Provide an exact copy of the lines from the beginning of the records through the line that includes "Task: Click the Undo arrow in main toolbar", and of no others.

***** Task data *****

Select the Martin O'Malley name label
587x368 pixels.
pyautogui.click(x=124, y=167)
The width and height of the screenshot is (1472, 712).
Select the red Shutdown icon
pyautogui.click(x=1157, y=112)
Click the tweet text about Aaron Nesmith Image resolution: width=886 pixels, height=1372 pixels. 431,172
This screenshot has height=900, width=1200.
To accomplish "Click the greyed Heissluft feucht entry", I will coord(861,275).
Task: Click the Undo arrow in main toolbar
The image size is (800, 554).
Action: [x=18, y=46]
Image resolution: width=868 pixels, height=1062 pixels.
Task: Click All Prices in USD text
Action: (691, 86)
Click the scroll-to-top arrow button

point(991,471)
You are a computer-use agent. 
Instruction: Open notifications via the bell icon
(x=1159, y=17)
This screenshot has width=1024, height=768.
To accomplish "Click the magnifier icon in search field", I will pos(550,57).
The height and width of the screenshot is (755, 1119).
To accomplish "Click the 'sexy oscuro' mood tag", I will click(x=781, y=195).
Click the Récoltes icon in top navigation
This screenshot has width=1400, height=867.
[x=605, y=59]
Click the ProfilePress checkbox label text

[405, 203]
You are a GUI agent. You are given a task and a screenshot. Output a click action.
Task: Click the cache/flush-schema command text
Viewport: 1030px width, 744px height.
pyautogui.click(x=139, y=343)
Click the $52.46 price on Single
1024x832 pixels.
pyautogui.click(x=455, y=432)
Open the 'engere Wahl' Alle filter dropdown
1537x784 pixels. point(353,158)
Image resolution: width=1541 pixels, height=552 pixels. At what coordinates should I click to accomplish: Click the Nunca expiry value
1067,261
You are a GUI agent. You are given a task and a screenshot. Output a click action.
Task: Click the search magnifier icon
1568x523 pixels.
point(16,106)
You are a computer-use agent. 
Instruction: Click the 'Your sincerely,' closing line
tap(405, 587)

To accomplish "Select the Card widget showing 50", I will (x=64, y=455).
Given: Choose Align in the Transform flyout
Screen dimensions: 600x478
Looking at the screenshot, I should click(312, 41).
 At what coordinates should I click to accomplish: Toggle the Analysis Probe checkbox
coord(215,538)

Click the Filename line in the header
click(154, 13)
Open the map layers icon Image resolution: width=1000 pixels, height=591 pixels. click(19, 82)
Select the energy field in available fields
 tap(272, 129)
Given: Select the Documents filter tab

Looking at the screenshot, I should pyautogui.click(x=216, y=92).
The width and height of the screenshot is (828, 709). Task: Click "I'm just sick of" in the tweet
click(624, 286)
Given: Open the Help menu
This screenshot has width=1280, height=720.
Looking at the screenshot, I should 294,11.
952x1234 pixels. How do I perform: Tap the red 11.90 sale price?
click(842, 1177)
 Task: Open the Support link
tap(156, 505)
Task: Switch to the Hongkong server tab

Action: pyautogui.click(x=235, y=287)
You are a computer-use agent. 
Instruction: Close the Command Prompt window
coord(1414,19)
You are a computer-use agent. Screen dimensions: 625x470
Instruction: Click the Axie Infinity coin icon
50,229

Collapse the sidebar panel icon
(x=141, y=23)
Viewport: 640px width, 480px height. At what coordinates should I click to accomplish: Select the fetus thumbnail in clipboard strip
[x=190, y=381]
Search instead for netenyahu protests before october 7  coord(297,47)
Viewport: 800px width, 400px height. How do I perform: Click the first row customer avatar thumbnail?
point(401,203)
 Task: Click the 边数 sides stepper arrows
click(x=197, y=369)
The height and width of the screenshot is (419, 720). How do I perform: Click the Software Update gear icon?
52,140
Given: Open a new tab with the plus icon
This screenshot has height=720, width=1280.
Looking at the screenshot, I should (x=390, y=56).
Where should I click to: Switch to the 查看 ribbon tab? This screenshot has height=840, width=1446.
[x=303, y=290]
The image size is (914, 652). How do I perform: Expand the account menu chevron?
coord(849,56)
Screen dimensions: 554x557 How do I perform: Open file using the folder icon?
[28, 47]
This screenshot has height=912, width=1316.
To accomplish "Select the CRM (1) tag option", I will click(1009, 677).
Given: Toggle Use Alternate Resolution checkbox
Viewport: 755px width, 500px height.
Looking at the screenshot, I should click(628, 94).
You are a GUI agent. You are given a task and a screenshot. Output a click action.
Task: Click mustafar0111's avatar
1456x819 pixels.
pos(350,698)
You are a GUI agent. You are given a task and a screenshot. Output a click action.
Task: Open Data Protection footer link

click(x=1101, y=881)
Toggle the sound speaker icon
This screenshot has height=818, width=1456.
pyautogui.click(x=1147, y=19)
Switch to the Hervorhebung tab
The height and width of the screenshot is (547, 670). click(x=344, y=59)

*****

== The completed task ==
Select the Martin O'Malley name label
587x368 pixels.
pyautogui.click(x=124, y=167)
The width and height of the screenshot is (1472, 712).
Select the red Shutdown icon
pyautogui.click(x=1157, y=112)
Click the tweet text about Aaron Nesmith Image resolution: width=886 pixels, height=1372 pixels. 431,172
This screenshot has height=900, width=1200.
To accomplish "Click the greyed Heissluft feucht entry", I will coord(861,275).
Task: Click the Undo arrow in main toolbar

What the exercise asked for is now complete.